[Requirements]
Please give the lines of the entries below as a JSON list of strings, one string per line with blank lines omitted, starting at the line with "Task: Click the verified badge in the header" and running up to and including the line with "Looking at the screenshot, I should (x=1003, y=8).".

[Start of Supplied data]

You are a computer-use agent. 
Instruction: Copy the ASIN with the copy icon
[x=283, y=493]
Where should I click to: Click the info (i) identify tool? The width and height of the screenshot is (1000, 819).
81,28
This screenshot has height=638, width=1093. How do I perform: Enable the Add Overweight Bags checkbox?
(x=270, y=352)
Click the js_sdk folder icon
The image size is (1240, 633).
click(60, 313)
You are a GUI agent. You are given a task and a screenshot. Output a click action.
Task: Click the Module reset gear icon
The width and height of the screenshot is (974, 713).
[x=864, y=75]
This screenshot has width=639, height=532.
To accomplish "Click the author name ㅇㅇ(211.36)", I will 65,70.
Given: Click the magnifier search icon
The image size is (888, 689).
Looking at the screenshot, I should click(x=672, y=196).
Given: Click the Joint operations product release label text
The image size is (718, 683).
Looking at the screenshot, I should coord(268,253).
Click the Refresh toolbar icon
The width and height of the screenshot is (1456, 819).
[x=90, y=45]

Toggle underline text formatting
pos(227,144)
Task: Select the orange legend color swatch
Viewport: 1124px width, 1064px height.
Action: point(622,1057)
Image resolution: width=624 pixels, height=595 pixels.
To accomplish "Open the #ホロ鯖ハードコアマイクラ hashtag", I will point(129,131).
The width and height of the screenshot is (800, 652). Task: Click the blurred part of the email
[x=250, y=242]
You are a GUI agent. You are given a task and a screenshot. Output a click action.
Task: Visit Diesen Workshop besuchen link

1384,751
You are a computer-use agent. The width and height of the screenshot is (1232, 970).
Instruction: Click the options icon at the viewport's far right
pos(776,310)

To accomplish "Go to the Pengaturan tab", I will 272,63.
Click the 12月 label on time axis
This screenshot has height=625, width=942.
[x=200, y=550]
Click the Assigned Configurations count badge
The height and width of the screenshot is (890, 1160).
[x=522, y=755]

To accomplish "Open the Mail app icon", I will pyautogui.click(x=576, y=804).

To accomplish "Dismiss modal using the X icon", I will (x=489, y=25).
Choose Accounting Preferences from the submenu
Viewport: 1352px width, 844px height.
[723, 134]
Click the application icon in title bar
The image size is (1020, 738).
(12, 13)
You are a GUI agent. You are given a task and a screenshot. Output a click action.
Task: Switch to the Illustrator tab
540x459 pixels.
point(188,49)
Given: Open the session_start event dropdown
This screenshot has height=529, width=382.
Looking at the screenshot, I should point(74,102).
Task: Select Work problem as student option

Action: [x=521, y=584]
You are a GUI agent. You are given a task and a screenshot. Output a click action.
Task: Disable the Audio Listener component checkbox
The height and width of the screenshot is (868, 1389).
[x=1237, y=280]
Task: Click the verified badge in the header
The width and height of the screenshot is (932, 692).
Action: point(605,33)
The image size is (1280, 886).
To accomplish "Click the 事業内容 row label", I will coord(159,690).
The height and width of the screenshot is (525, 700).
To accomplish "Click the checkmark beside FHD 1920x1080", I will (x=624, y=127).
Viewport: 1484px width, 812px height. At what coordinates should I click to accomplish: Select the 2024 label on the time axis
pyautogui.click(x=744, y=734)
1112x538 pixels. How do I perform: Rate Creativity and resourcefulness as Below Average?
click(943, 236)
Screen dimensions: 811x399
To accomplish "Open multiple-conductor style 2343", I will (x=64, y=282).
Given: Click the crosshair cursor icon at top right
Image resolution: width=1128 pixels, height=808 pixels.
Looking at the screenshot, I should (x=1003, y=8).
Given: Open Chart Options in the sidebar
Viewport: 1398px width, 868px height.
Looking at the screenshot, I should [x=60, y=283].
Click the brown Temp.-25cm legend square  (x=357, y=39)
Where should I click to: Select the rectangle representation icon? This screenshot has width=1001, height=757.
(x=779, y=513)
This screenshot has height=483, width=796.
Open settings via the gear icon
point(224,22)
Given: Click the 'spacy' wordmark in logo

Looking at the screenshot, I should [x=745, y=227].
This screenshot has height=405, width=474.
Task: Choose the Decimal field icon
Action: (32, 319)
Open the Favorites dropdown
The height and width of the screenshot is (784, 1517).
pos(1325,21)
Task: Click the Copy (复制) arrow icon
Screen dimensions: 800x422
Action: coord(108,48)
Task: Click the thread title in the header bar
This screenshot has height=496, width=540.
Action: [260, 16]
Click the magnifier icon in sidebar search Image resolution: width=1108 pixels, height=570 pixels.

[End of Supplied data]

[Written response]
[
  "Task: Click the verified badge in the header",
  "The width and height of the screenshot is (932, 692).",
  "Action: point(605,33)",
  "The image size is (1280, 886).",
  "To accomplish \"Click the 事業内容 row label\", I will coord(159,690).",
  "The height and width of the screenshot is (525, 700).",
  "To accomplish \"Click the checkmark beside FHD 1920x1080\", I will (x=624, y=127).",
  "Viewport: 1484px width, 812px height. At what coordinates should I click to accomplish: Select the 2024 label on the time axis",
  "pyautogui.click(x=744, y=734)",
  "1112x538 pixels. How do I perform: Rate Creativity and resourcefulness as Below Average?",
  "click(943, 236)",
  "Screen dimensions: 811x399",
  "To accomplish \"Open multiple-conductor style 2343\", I will (x=64, y=282).",
  "Given: Click the crosshair cursor icon at top right",
  "Image resolution: width=1128 pixels, height=808 pixels.",
  "Looking at the screenshot, I should (x=1003, y=8)."
]